- [Passage for review]:
###
Could a hibernation-like state help with cancer treatment?
Cancer could be tackled more effectively by putting patients into a torpor state similar to that of a hibernating bear.
Tumour growth would slow right down or cease while healthy cells in the body become more resistant to radiation, says physicist Marco Durante, from the Trento Institute in Italy. The radical idea follows years of research on hibernating animals, and anecdotal reports of people who have been plunged into deep freeze and survived.
During hibernation, a form of cold temperature deep sleep, body functions such as heart and respiration rate, metabolism and oxygen uptake all slow down. At the molecular level, too, gene activity and protein synthesis are reduced to a crawling pace.
All these effects could have big implications for cancer treatment, said Durante at the American Association for the Advancement of Science (AAAS) annual meeting in Boston on February 19th.
“If you can do it, you can take (advanced) cancers that are fourth stage,” he said.
“Around 50 per cent of cancer patients have advanced cancer, so it is a large number. We all have known someone affected this way. And there is nothing that we can do with them. They have multiple metastasis (spreading tumours) in the body.
“You cannot treat all the metastasis – you cannot use surgery to everywhere to remove the cancer or do radiation in all the affected parts of the body or you will kill the patients trying to destroy the cancer,” he said. “But if you could put the patient into synthetic torpor you could stop the cancer growing. It gives you more time.”
###
- [Problem set]:
1 – How would you render this sentence from the passage on hibernation and cancer in Spanish: "Cancer could be tackled more effectively by putting patients into a torpor state similar to that of a hibernating bear."
2 – According to Durante in the passage on hibernation and cancer, what proportion of cancer patients have advanced cancer?

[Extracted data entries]
###
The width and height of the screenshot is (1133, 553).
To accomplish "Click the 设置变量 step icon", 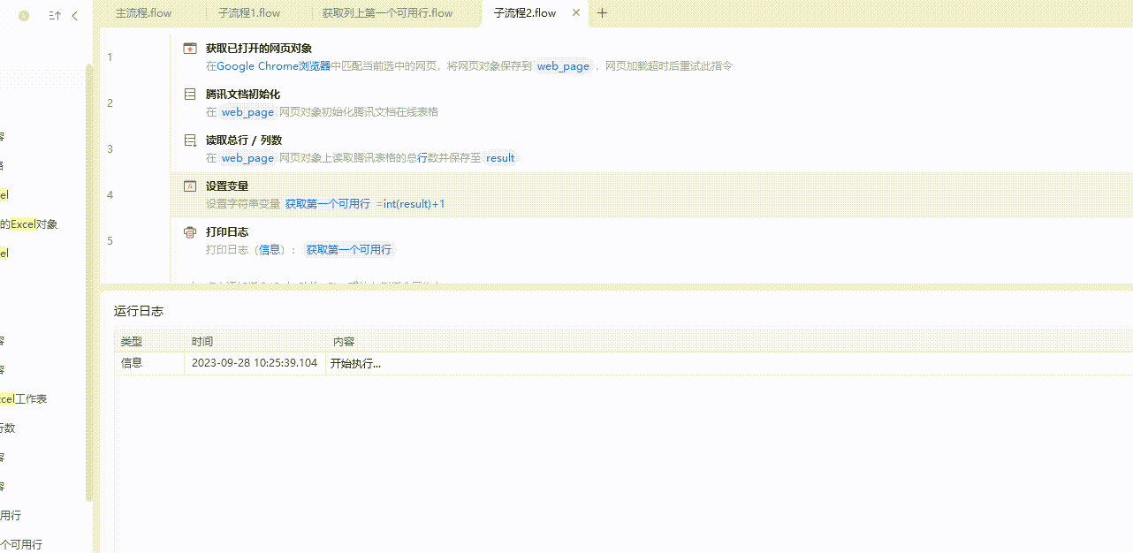I will pos(189,186).
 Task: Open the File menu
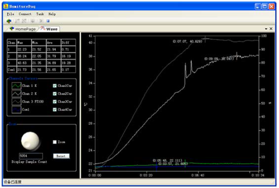(x=10, y=14)
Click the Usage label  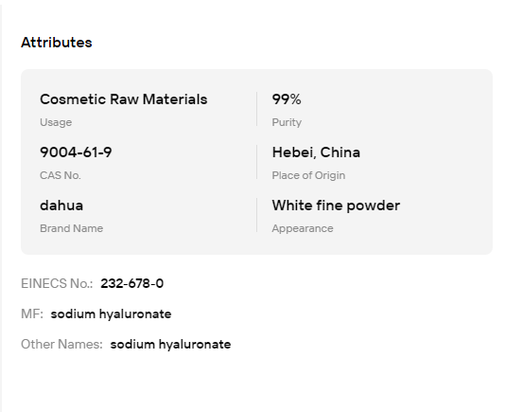56,122
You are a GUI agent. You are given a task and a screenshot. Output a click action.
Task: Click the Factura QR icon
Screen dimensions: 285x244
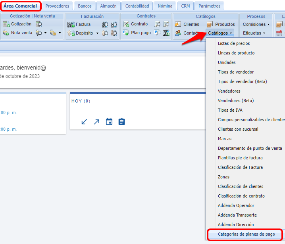point(71,24)
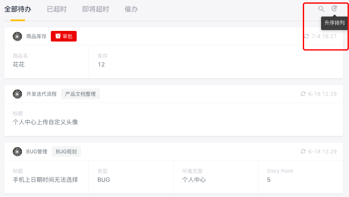Screen dimensions: 349x197
Task: Open the 催办 tab
Action: click(131, 9)
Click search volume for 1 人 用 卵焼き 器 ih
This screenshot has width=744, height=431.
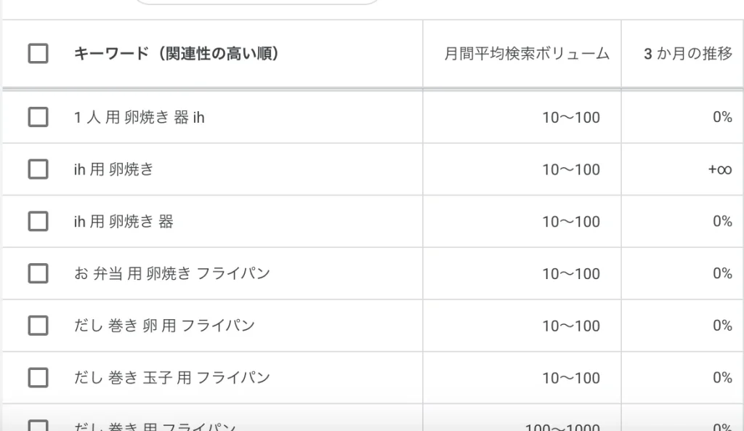(x=571, y=117)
###
- [Per-task answers]:
1 – El cáncer podría combatirse de forma más eficaz induciendo en los pacientes un estado de torpor similar al de un oso que hiberna.

2 – Around 50 percent.